Friday, May 7, 2010

But, You Said They Wouldn't Do That!

AT&T, Verizon considered dropping employee health insurance as a result of healthcare overhaul

By John Byrne - RAWSTORY.COM
Thursday, May 6th, 2010 -- 9:21 am

Democrats canceled hearings after learning companies' plans would make health insurance bill look bad

House Democrats abruptly canceled hearings into major US companies' responses to their massive health care overhaul after receiving documents revealing that companies were considering dropping all of their employees' health benefits in response to the healthcare bill.

att healthcare.top AT&T, Verizon considered dropping employee health insurance as a result of healthcare overhaul

Documents obtained by Fortune and published on CNN show that AT&T and other major companies -- including Verizon, Deere and Caterpillar -- considered eliminating their employee benefits program and simply paying a fine to the government for those they employed without insurance. The fine for AT&T would have amounted to $2,000 per employee, costing the company a grand total of $600 million a year. Maintaining benefits, meanwhile, will cost the firm some $4.6 billion.

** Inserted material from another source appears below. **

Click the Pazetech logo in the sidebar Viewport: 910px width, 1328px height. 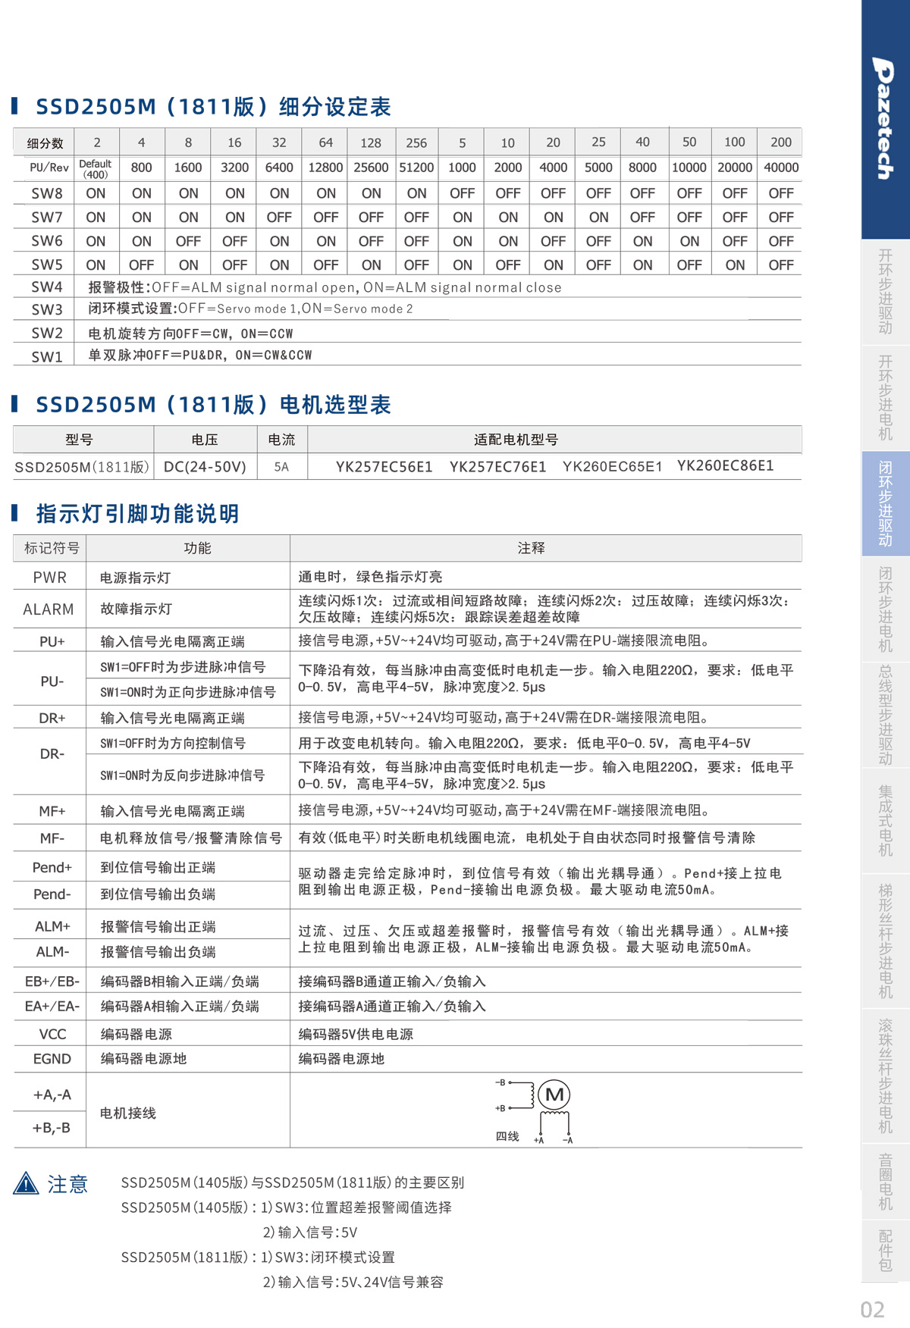(884, 118)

Democrats apparently canceled hearings into the companies practices when they received the documents and learned that such hearings might expose a major flaw in their health insurance overhaul: namely that companies might pay a fine rather than provide benefits for employees because the fine would be dramatically cheaper. They've had the documents for roughly a month, Fortune magazine said.




Democrats requested documents from the four companies after they announced they were taking massive write-downs to earnings as a result of costs incurred by the bill. Liberals said the huge firms were overstating costs as a result of the bill, presumably to make it look bad.

After receiving documents from the companies, however, Democrats issued a brief memo the write-downs were "proper and in accordance with SEC rules."

The memo didn't mention they'd received proof that their bill might result in the loss of coverage for millions of Americans.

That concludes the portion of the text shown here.